Seattle city officials held a private meeting recently where they presented a tentative resolution that will soon be presented to the City Council that would separate medical cannabis establishments into tiers, with the goal of shutting many down in the coming months.
Under this proposal – which is designed in response to the passage of Senate Bill 5052 – the first tier would include those distributing medical cannabis to patients under 21 (which is now illegal), and those with a business license obtained after January 1st, 2013. The second tier would consist of outlets that have delivery services, and those that allow medical cannabis consumption on-site. The third tier would consist of outlets that distribute cannabis that has not undergone microbial or potency testing, and those located within 500 feet of another licensed or unlicensed cannabis establishment, playground, public recreation center or a park, or within 1,000 feet of a school.
Under this plan, outlets in the first tier would receive a letter, likely within 1-2 months, demanding they cease operations, with those in tier two and three likely receiving a letter shortly after.
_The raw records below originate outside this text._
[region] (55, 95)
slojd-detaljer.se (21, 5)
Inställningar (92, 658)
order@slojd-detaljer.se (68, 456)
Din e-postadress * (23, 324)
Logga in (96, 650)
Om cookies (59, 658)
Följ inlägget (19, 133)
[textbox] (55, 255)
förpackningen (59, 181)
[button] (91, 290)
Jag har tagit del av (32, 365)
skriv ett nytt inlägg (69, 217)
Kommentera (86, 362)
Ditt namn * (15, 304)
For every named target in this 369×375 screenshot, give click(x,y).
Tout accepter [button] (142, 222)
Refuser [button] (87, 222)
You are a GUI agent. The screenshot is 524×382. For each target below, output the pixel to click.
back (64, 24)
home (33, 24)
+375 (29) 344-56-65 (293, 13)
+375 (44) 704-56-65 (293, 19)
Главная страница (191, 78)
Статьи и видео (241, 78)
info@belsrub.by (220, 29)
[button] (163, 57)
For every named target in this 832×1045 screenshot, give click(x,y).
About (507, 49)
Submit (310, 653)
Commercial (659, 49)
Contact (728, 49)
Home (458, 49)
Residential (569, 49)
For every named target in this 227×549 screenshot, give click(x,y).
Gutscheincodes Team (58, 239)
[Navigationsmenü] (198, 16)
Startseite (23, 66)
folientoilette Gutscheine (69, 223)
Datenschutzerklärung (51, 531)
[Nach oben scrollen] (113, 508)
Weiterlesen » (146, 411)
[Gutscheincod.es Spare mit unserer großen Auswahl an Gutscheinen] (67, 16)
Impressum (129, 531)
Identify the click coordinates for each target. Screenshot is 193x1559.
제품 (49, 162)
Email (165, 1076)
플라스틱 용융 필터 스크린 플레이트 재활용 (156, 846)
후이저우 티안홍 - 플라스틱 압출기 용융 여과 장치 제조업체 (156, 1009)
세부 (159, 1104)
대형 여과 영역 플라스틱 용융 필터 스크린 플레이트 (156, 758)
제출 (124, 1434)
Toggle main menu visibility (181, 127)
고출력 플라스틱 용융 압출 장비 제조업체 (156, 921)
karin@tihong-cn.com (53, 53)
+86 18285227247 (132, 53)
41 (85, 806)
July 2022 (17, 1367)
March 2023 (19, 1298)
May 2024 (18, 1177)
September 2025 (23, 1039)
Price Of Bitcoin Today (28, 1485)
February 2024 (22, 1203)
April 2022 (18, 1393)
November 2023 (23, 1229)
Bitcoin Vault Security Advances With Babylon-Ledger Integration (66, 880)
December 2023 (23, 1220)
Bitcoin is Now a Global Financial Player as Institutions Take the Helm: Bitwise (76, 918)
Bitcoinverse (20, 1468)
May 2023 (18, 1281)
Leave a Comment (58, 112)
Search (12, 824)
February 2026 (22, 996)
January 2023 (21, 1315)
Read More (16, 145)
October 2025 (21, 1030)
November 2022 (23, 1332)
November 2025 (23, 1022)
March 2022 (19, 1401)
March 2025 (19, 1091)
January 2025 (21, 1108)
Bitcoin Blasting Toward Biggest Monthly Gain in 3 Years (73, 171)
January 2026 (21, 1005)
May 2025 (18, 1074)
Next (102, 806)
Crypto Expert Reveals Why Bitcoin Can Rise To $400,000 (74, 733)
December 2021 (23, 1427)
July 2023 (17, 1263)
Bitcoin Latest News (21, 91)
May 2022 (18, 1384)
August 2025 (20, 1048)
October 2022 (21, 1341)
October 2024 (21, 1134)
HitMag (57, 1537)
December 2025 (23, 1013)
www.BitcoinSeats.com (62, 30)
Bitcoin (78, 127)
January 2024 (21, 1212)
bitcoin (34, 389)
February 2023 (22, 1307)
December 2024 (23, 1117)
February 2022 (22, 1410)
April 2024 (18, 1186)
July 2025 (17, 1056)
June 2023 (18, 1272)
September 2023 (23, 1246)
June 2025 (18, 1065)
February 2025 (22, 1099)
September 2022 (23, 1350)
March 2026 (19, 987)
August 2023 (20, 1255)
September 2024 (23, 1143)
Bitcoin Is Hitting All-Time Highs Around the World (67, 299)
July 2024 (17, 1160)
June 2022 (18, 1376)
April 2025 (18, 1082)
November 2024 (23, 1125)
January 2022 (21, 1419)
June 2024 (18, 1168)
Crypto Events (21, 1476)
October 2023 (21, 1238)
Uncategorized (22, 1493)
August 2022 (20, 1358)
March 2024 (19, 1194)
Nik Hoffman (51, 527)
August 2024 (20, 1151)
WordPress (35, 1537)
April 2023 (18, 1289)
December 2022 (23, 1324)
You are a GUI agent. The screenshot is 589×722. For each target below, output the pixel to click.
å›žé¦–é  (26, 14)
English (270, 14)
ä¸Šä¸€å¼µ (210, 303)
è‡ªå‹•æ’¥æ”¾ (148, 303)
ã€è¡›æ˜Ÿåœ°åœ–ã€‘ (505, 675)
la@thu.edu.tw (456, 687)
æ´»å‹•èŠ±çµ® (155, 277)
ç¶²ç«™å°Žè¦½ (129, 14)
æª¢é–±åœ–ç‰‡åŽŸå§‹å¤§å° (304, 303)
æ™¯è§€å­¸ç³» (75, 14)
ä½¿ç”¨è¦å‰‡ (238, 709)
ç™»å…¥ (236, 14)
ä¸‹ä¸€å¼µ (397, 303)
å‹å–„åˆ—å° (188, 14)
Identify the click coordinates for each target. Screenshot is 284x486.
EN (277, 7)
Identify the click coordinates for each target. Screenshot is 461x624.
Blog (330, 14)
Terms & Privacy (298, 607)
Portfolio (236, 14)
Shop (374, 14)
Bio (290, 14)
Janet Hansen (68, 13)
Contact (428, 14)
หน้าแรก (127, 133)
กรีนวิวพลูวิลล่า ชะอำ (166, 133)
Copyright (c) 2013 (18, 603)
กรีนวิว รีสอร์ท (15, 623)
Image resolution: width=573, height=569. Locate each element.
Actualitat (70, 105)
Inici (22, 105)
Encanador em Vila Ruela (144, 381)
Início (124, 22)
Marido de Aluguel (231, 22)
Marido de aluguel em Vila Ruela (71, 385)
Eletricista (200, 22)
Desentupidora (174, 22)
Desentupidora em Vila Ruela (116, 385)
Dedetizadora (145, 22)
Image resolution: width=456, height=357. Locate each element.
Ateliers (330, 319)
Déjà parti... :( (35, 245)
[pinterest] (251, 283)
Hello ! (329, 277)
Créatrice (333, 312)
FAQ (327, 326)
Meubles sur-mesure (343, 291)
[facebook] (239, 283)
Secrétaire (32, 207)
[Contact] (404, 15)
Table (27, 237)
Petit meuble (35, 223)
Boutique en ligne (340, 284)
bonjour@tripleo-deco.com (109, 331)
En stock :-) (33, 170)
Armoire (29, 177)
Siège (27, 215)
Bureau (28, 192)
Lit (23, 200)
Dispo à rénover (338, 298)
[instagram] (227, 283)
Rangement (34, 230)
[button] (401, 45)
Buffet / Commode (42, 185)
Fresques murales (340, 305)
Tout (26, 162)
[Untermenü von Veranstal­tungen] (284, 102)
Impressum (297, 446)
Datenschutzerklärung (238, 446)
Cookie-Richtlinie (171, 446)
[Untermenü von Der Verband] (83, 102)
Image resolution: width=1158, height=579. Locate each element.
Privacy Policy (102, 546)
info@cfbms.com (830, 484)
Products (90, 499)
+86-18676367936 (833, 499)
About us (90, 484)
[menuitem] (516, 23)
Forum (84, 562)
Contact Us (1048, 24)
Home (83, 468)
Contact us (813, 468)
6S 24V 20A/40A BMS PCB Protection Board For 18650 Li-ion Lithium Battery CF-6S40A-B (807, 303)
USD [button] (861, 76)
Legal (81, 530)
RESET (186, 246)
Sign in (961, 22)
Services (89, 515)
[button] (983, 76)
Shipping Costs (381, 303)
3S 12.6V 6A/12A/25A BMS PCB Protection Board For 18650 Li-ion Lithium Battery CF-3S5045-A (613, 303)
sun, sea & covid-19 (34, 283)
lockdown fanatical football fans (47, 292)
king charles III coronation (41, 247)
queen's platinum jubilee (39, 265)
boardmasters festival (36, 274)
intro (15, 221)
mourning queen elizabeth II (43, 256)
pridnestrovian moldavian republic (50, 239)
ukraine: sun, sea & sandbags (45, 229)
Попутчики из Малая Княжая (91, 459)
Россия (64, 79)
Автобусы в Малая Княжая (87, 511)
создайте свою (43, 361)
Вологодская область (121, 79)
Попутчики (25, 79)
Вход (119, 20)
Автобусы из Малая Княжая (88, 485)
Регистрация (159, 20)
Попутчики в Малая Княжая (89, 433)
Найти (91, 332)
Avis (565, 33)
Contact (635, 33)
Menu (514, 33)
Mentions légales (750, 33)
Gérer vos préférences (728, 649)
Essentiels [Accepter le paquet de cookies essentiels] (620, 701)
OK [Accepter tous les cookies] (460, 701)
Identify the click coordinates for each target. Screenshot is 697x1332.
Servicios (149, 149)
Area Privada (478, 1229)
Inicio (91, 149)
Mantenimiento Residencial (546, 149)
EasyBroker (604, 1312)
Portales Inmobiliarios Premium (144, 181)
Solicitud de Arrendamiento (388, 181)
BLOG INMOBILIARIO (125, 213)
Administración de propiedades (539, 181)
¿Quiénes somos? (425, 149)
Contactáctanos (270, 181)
Outlets that don’t fall into these tiers would be given the opportunity to continue operating until the July 1st, 2016 deadline established by SB 5052.
Senate Bill 5052, signed by Governor Jay Inslee in April, specifically allows the state’s Liquor Control Board to conduct sting operations on collective gardens to determine if they’re allowing those under 21 to participate.
The resolution is planned to be introduced to the Council later this month. A public forum is being planned for late-May/early-June to discuss the new state of cannabis in Washington (and how it relates to local enforcement).
[Update: A source from within city hall has clarified to us that the resolution is being put forth by city officials, and not solely City Attorney Pete Holmes; the article has been updated to reflect this.]